ЧТО ТРЕБУЕТСЯ
a: Во сколько утра, согласно интервью об альбоме, были записаны пение птиц, собачий лай и канадские гуси?
b: Продолжите интервью об альбоме, начав сразу после его последней фразы.

ЦИТИРУЕМЫЙ ОТРЫВОК

У всего альбома есть определенная форма – мы попытались сделать его в рамках одного дня, закончившегося потрескиванием походного костра. День начинается в пять утра – таково название первого трека – и там есть пение птиц, собачий лай и канадские гуси, которые я записал около пяти утра из своего окна. А затем это проявляется в том, что вы делаете, или в мыслях, которые могут у вас возникнуть. Такой день, когда ты мог бы пойти в ночной клуб и послушать джаз-бэнд, а ты сидишь у костра и готовишь сосиски, пока на заднем плане ухает сова, прежде чем уползти, наполовину обоссанный, в свою койку. Это не прямо буквально, не конкретно и не линейно, это попытка придать этому плавность.
Было ли трудно написать песню о Рике Райте [A Boat Lies Waiting]? На каком-то этапе вы двое, должно быть, были очень близки.
– Мы с Риком возвращаемся… Я имею в виду, мне был двадцать один год, когда я присоединился к нашей поп-группе. Мы не проводили время вместе, но у нас была музыкальная телепатия, и в лучшем случае мы точно знали, что собирается делать другой, и могли отталкиваться друг от друга. У Рика бывали моменты, когда он был довольно подавлен из–за различных вещей, и ближе к концу его жизни – в то время никто из нас этого не знал – он поднялся на борт, чтобы совершить тур по острову, и провел лучшее время в своей жизни.
Каким образом?
– Мы доходили до определенного момента на съемочной площадке, когда я представлял людей и Полли кричала [с французским акцентом] “Ри-шард! Ри-шард!” А потом люди в зале, которые были там накануне вечером, заметили это и тоже начали кричать, и с каждым выступлением это становилось все громче и громче, и он заметно раздувался от радости! Я действительно думаю, что это помогло ему обрести уверенность в себе, и он начал играть более активно. Мы просто почувствовали, что его следует немного поприветствовать, поскольку он был таким замкнутым и, как правило, держался на заднем плане, а я там впереди, и я, знаете ли, большой и сильный. Так что у него было лучшее время в его жизни, и ему это действительно нравилось, и он играл блестяще. И мне бы очень хотелось, чтобы он был рядом и помог записать эту пластинку [он умер в 2008 году].

СОБРАННЫЕ ДАННЫЕ
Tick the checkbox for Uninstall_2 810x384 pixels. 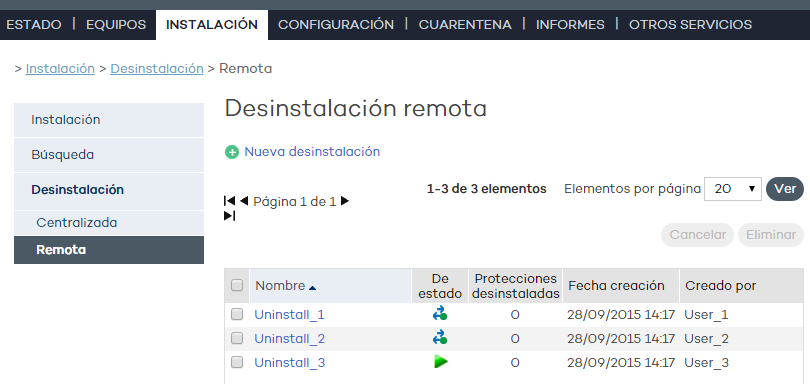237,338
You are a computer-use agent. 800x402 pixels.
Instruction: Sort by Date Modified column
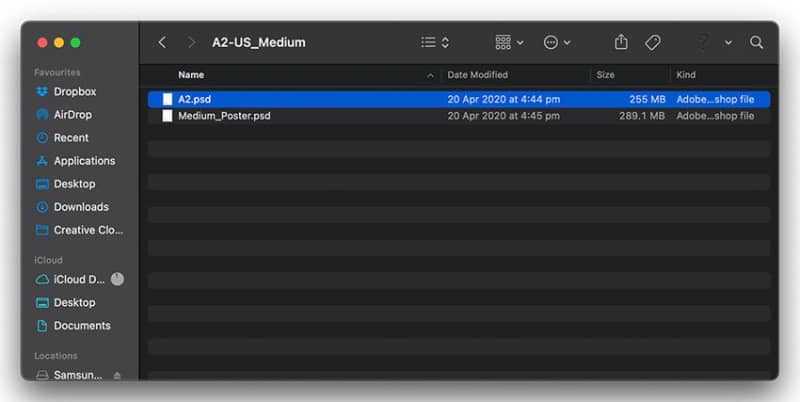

ОТВЕТЫ НА ЗАДАНИЯ
a: Около пяти утра.

b:
Недавно я брал интервью у Ника Мейсона и Роджера Уотерса и спросил о вероятности воссоединения Floyd. Ник сказал: “Я люблю гастролировать и живу надеждой”. Роджер сказал, что об этом “не может быть и речи”, поскольку жизнь в его возрасте [71] “должна быть посвящена тому, чтобы делать то, что ты хочешь делать”. Пока что Pink Floyd – это пьеса в трех действиях. Будет ли когда-нибудь четвертый акт?
– Нет. Я покончил с этим. Я прожил в Pink Floyd целую жизнь – сколько будет шестидесят девять минус двадцать один год? Довольно много лет. У меня было сорок восемь лет в Pink Floyd – довольно много из них в самом начале, с Роджером, – и те годы, которые сейчас считаются нашим расцветом, были на девяносто пять процентов музыкально насыщенными, радостными, полными веселья и смеха. И я, конечно, не хочу, чтобы остальные пять процентов омрачали мое представление о том, что это было долгое и фантастическое время, проведенное вместе. Но все пошло своим чередом, мы закончили, и было бы притворством возвращаться и делать это снова.
И делать это без Рика было бы просто неправильно. Я полностью за то, чтобы Роджер делал все, что он хочет, наслаждался собой и получал ту радость, которую он, должно быть, получал от этих The Wall шоу. Я смирился со всеми этими вещами. Но я абсолютно не хочу возвращаться. Я не хочу приходить и играть на стадионах… под знаменем [группы]. Я волен делать именно то, что я хочу делать и как я хочу это делать. Я не знаю, так ли это хорошо, как у Pink Floyd, или хуже, чем у Pink Floyd, или лучше, чем у Pink Floyd. Мне насрать. Это то, что я хочу делать, и это то, что я буду делать.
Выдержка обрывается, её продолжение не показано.